Petey’s upbeat disposition shines through in his debut video, “Raise Up,” which was shot in Raleigh, North Carolina. In it, the MC dances around with the track’s producer, Timbaland, exhorting locals used as extras to “take your shirt off, twist it ’round your hand, spin it in the air like a helicopter.”
“Beside Timbaland, that was everybody’s first time in a video,” said Pablo. “I call that video ‘a happy to change my damn life.’ You know how you not used to something and something happens? You be extra pumped.”
Pablo is indeed ecstatic at being able to spit bars for the masses. In fact, he feels lucky just to be alive.
“I’m a won’t-supposed-to-be-nothing n—-,” he said stoically. “Probably dead before I’m 20. Everything people said about me, all the sh– they said would probably happen to me, I beat all them odds. I was a f—ed-up individual.

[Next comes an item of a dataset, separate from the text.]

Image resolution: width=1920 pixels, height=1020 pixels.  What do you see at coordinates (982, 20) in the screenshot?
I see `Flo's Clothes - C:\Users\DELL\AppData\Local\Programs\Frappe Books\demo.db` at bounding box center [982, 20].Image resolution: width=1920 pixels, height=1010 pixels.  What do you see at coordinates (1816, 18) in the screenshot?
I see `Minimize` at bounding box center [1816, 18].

I’m still crazy but not as crazy as I was.”
Although Petey wouldn’t disclose his loco actions over the years (“that would have me so far under the penitentiary”), he admitted to serving six years of a 14-year prison sentence for selling drugs and discovered his true calling while doing time in the big house.

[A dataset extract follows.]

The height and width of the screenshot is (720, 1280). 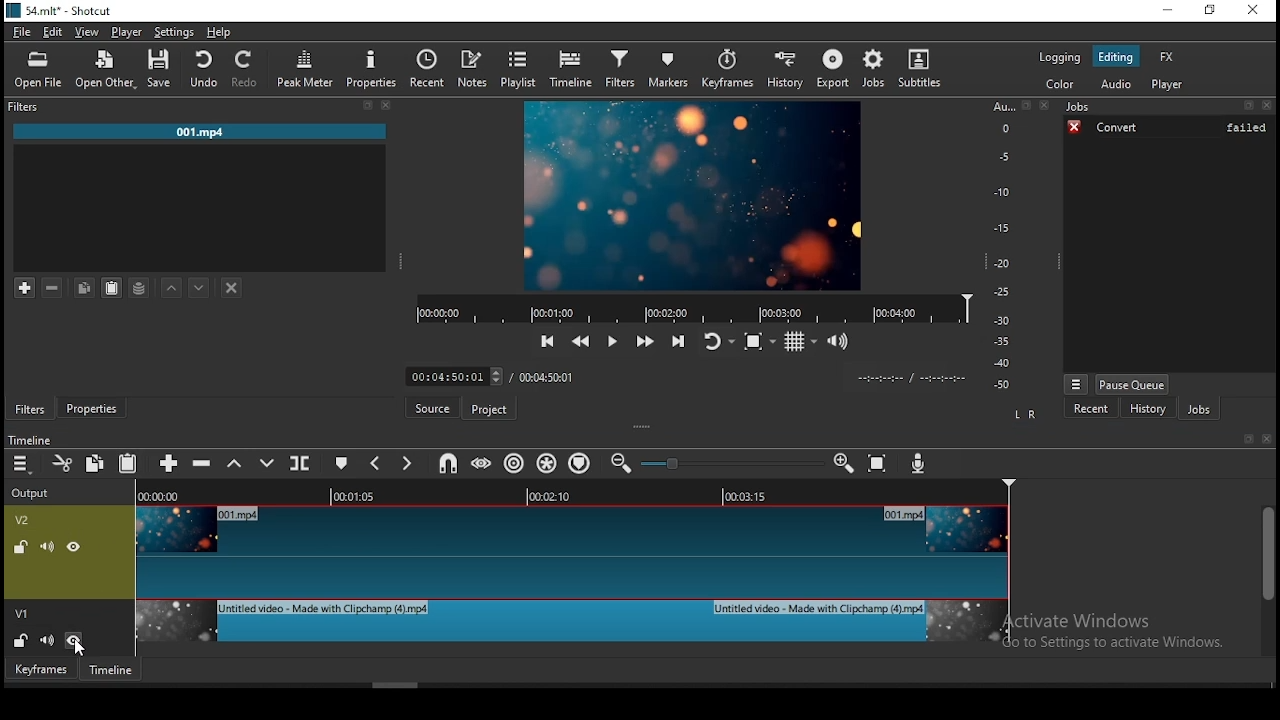 I want to click on player, so click(x=1167, y=83).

Petey, who struck out on his own at age 13 because he thought it would make life easier on his mother, wrote his first rhymes after praying for guidance. “I wrote all three verses without picking my pen up from the paper. Right then I knew. I used to throw concerts in the pen and have the whole compound out there, the guards and everybody, telling me how talented I was.”
He got into trouble again when he stopped pursuing rap several years ago and started hustling.

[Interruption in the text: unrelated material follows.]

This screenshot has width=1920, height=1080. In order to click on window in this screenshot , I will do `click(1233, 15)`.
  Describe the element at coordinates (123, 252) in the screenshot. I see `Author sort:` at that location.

Upon his release in 1998, Petey (who picked up “Pablo” as a tribute to his deceased best friend) refocused his energy on his regained love of rhyming. He traveled to New York and followed up on some music-industry contacts made in jail. Things didn’t work out as fast as he’d hoped they would, however.
“I went back home for a minute,” he admitted, “and found myself getting into that same situation. So I shot back up to New York.”
There he found a manager and joined rhyme clique the Alumni after meeting their founder, Black Rob, in a club (Pablo appears on Rob’s “Whoa!” remix). Pablo’s break came when a Jive Records executive heard him freestyling in a club bathroom along with Black Rob and Dougie Fresh.
His Southern accent and wild rhyme style have earned Petey comparisons to his friend and labelmate Mystikal (“that’s my dog”). But with his debut, Diary of a Sinner, hitting stores this fall, he hopes to carve his own niche in the hip-hop game. Timbaland, who met Pablo through Missy Elliott, produced two other tracks on the album, including “I,” on which he raps with Petey.
Being down with Tim and the producer’s musical affiliates is something Pablo literally dreamed of. “I remember so many nights in the penitentiary, with my headphones tied around my head with a sock, listening to Timbaland, Magoo, Missy, Ginuwine and Aaliyah,” he recalled. “I thought, ‘One day I’m going to work with these kids.’ You don’t understand how blessed I am right now.”